▶ Kaynak Metin:
________________

YALÇIN KÜÇÜK BAŞVURUSU

(Başvuru Numarası: 2014/3233)

 

Karar Tarihi: 1/6/2016

R.G. Tarih ve Sayı: 15/7/2016-29771

 

GENEL KURUL

 

KARAR

 

Başkan

:

Zühtü ARSLAN

Başkanvekili

:

Burhan ÜSTÜN

Başkanvekili

:

Engin YILDIRIM

Üyeler

:

Serdar ÖZGÜLDÜR

 

 

Serruh KALELİ

 

 

Osman Alifeyyaz PAKSÜT

 

 

Recep KÖMÜRCÜ

 

 

Alparslan ALTAN

 

 

Nuri NECİPOĞLU

 

 

Hicabi DURSUN

 

 

Celal Mümtaz AKINCI

 

 

Erdal TERCAN

 

 

Muammer TOPAL

 

 

M. Emin KUZ

 

 

Hasan Tahsin GÖKCAN

 

 

Kadir ÖZKAYA

 

 

Rıdvan GÜLEÇ

Raportör

:

Hüseyin TURAN

Başvurucu

:

Yalçın KÜÇÜK

Vekili

:

Av. Hasan Fehmi DEMİR

 

 

 

I. BAŞVURUNUN KONUSU

1. Başvuru, hukuka aykırı olarak hükümle birlikte tutuklanma ve davanın esasına ilişkin gerekçeli kararın geç yazılması nedeniyle kişi özgürlüğü ve güvenliği hakkının ihlal edildiği iddialarına ilişkindir.

II. BAŞVURU SÜRECİ

2. Başvuru 11/3/2014 tarihinde İstanbul 18. Ağır Ceza Mahkemesi vasıtasıyla yapılmıştır. Başvuru formu ve eklerinin idari yönden yapılan ön incelemesi neticesinde başvurunun Komisyona sunulmasına engel teşkil edecek bir eksikliğinin bulunmadığı tespit edilmiştir.

3. İkinci Bölüm Üçüncü Komisyonunca 16/6/2014 tarihinde, başvurunun kabul edilebilirlik incelemesinin Bölüm tarafından yapılmasına karar verilmiştir.

4. Bölüm Başkanı tarafından 4/7/2014 tarihinde, başvurunun kabul edilebilirlik ve esas incelemesinin birlikte yapılmasına karar verilmiştir.

________________

▶ Kaynak Malzeme:
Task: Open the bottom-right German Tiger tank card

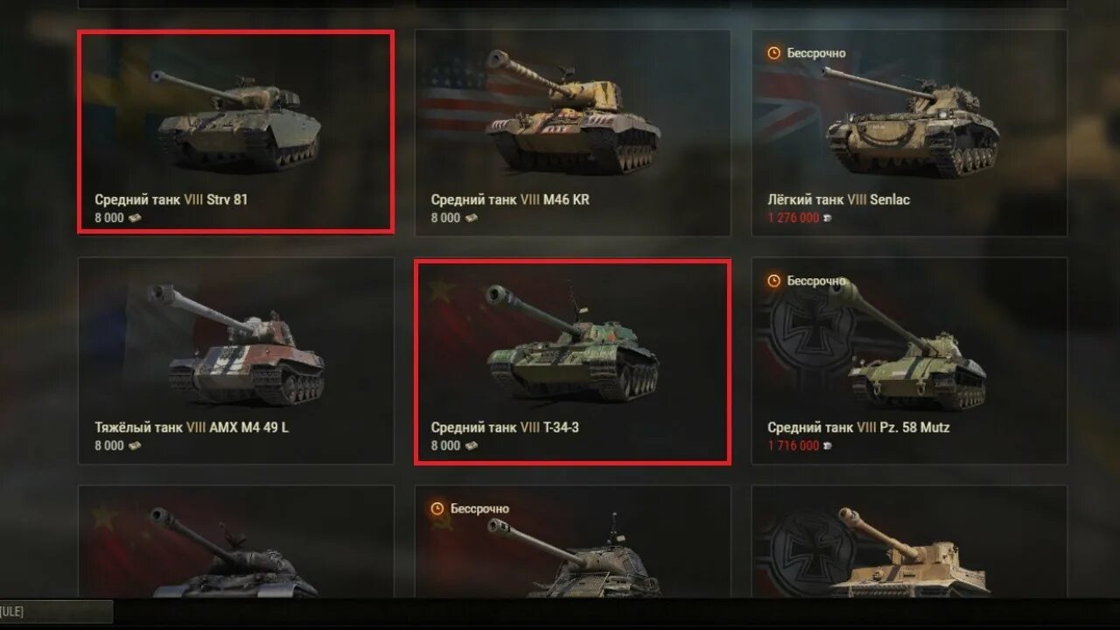Action: [909, 542]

________________

▶ Yönerge: Şu üç ifadenin kaynak metinle uyuşup uyuşmadığını evet ya da hayır ile belirtin, her birinde kararı veren sözcükleri metinden değiştirmeden alıntılayın: (a) Başvuru İstanbul 18. Ağır Ceza Mahkemesi aracılığıyla yapılmıştır. (b) Kabul edilebilirlik incelemesinin Bölüm tarafından yapılmasına Bölüm Başkanı karar vermiştir. (c) Başvurunun konusu, gerekçeli kararın geç yazılmasına ilişkin bir iddiayı da içerir.

▶ Alıştırma Çıktısı:
(a) Evet: "Başvuru 11/3/2014 tarihinde İstanbul 18. Ağır Ceza Mahkemesi vasıtasıyla yapılmıştır."
(b) Hayır: "İkinci Bölüm Üçüncü Komisyonunca 16/6/2014 tarihinde, başvurunun kabul edilebilirlik incelemesinin Bölüm tarafından yapılmasına karar verilmiştir."
(c) Evet: "davanın esasına ilişkin gerekçeli kararın geç yazılması nedeniyle kişi özgürlüğü ve güvenliği hakkının ihlal edildiği iddialarına ilişkindir."